More generally, Lovelace argued thatIn considering any new subject, there is frequently a tendency, first, to overrate what we find to be already interesting or remarkable; and, secondly, by a sort of natural reaction, to undervalue the true state of the case, when we do discover that our notions have surpassed those that were really tenable.” In this she anticipated the oft-repeated Silicon Valley’s maxim (known as Amara’s Law): “We tend to overestimate the effect of a technology in the short run and underestimate the effect in the long run.”

In 1956, sociologist Daniel Bell wrote in Work and its Discontents about this typical reaction to a new technology in the context of the emerging computerization of work: “Americans, with their tendency to exaggerate new innovations, have conjured up wild fears about changes that automation may bring.” Bell thought that the predictions of factories operating without humans were “silly,” but anticipated that “many workers, particularly older ones, may find it difficult ever again to find suitable jobs. It is also likely that small geographical pockets of the United States may find themselves becoming ‘depressed areas’ as old industries fade or are moved away.”

As computerization or applying “artificial intelligence” to an increasing number of occupations has advanced, many commentators—and government officials—became increasingly alarmed. In 1964, President Johnson established the National Commission on Technology, Automation, and Economic Progress, saying:

Technology is creating both new opportunities and new obligations for us-opportunity for greater productivity and progress–obligation to be sure that no workingman, no family must pay an unjust price for progress.

Automation is not our enemy. Our enemies are ignorance, indifference, and inertia. Automation can be the ally of our prosperity if we will just look ahead, if we will understand what is to come, and if we will set our course wisely after proper planning for the future.

A year later, economist Robert Heilbroner wrote that “as machines continue to invade society, duplicating greater and greater numbers of social tasks, it is human labor itself — at least, as we now think of ‘labor’ — that is gradually rendered redundant.”

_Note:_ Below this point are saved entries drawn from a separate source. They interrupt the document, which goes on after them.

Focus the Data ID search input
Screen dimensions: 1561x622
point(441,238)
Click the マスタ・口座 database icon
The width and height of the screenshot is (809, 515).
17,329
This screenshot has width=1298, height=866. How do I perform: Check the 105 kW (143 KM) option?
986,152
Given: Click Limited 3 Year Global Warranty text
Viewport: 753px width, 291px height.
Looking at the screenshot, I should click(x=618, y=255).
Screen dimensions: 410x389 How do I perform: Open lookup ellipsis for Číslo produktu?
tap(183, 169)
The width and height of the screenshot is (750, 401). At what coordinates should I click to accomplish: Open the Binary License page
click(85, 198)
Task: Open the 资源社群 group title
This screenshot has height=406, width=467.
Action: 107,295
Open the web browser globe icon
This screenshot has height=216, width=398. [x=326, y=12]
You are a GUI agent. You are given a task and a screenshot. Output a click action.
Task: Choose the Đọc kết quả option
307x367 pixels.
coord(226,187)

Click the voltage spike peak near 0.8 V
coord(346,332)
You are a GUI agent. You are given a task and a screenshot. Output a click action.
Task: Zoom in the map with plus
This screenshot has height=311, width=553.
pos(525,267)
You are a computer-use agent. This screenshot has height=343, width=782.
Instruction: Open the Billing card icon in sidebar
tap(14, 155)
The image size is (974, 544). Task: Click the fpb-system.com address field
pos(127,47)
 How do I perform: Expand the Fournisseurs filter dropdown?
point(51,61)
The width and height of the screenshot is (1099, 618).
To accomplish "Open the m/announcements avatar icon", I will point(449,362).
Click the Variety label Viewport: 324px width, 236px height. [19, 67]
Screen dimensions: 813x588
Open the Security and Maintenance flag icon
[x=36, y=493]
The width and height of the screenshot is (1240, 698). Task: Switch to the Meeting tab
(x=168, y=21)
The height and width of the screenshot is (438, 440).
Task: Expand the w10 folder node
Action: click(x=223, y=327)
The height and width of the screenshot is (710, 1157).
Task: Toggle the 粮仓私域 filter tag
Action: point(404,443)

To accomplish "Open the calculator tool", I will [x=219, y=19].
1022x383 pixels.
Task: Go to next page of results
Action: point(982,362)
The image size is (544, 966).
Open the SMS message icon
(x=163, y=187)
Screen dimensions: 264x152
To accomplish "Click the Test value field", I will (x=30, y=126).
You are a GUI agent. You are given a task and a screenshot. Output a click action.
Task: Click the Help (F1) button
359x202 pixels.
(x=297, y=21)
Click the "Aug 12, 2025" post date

In 2003, Kurt Vonnegut wrote:

Do you know what a Luddite is? A person who hates newfangled contraptions… Today we have contraptions like nuclear submarines armed with Poseidon missiles that have H-bombs in their warheads. And we have contraptions like computers that cheat you out of becoming. Bill Gates says, “Wait till you can see what your computer can become.” But it’s you who should be doing the becoming, not the damn fool computer. What you can become is the miracle you were born to be through the work that you do.

In Race Against the Machine: How the Digital Revolution Is Accelerating Innovation, Driving Productivity, and Irreversibly Transforming Employment and the Economy (2011), Erik Brynjolfsson and Andrew McAfee launched the current phase of the perennial debates over machines and jobs, and the automation and augmentation of human intelligence. They wrote: “In medicine, law, finance, retailing, manufacturing and even scientific discovery, the key to winning the race is not to compete against machines but to compete with machines.”

In 2018, economist Hal Varian argued that predictions based on demographics are the only valid ones:

There’s only one social science that can predict a decade or two in the future, and that’s demography. So we don’t really know where technology will be in 10 years or 20 years, but we have a good idea of how many 25- to 55-year-old people there’ll be in 10 years or 25 years… Baby Boomers are not going to be sources of growth in the labor force anymore because Baby Boomers are retiring…

…there will be fewer workers to support a larger group of nonworking people. And if we don’t increase productivity—which really means automation—then we’re going to be in big trouble in those developed countries…

So the automation, in my view, is coming along just in time—just in time to address this coming period of labor shortages…

The line in Silicon Valley is, “We always overestimate the amount of change that can occur in a year and we underestimate what can occur in a decade”… I think that’s a very good principle to keep in mind.